* **Information supplied**:

=-=-=

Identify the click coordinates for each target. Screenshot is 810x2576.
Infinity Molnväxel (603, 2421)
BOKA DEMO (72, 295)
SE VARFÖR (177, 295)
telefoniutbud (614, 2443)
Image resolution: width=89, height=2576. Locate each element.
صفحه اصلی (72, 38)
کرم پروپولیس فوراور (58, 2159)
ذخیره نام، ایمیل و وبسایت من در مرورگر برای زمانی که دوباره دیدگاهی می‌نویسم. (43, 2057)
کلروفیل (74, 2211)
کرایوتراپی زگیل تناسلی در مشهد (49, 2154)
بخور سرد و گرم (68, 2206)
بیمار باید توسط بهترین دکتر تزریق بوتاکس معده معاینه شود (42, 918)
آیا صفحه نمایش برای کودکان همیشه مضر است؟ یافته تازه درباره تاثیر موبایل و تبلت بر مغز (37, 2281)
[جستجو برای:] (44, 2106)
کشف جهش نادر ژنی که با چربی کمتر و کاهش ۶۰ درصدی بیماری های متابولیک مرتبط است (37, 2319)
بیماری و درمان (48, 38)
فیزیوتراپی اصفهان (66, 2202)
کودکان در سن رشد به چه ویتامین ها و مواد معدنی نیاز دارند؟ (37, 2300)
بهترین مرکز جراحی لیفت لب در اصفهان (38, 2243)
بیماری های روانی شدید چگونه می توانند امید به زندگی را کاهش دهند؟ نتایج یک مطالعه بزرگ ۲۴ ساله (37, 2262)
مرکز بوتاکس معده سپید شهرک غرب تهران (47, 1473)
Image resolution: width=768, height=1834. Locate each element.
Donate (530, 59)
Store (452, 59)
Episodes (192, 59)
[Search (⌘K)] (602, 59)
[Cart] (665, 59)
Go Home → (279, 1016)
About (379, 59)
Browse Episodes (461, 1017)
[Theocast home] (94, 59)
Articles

=-=-=

* **Exercise**: Give back the material exactly as it is shown above.

* **Finished exercise**:
Identify the click coordinates for each target. Screenshot is 810x2576.
Infinity Molnväxel (603, 2421)
BOKA DEMO (72, 295)
SE VARFÖR (177, 295)
telefoniutbud (614, 2443)
Image resolution: width=89, height=2576. Locate each element.
صفحه اصلی (72, 38)
کرم پروپولیس فوراور (58, 2159)
ذخیره نام، ایمیل و وبسایت من در مرورگر برای زمانی که دوباره دیدگاهی می‌نویسم. (43, 2057)
کلروفیل (74, 2211)
کرایوتراپی زگیل تناسلی در مشهد (49, 2154)
بخور سرد و گرم (68, 2206)
بیمار باید توسط بهترین دکتر تزریق بوتاکس معده معاینه شود (42, 918)
آیا صفحه نمایش برای کودکان همیشه مضر است؟ یافته تازه درباره تاثیر موبایل و تبلت بر مغز (37, 2281)
[جستجو برای:] (44, 2106)
کشف جهش نادر ژنی که با چربی کمتر و کاهش ۶۰ درصدی بیماری های متابولیک مرتبط است (37, 2319)
بیماری و درمان (48, 38)
فیزیوتراپی اصفهان (66, 2202)
کودکان در سن رشد به چه ویتامین ها و مواد معدنی نیاز دارند؟ (37, 2300)
بهترین مرکز جراحی لیفت لب در اصفهان (38, 2243)
بیماری های روانی شدید چگونه می توانند امید به زندگی را کاهش دهند؟ نتایج یک مطالعه بزرگ ۲۴ ساله (37, 2262)
مرکز بوتاکس معده سپید شهرک غرب تهران (47, 1473)
Image resolution: width=768, height=1834. Locate each element.
Donate (530, 59)
Store (452, 59)
Episodes (192, 59)
[Search (⌘K)] (602, 59)
[Cart] (665, 59)
Go Home → (279, 1016)
About (379, 59)
Browse Episodes (461, 1017)
[Theocast home] (94, 59)
Articles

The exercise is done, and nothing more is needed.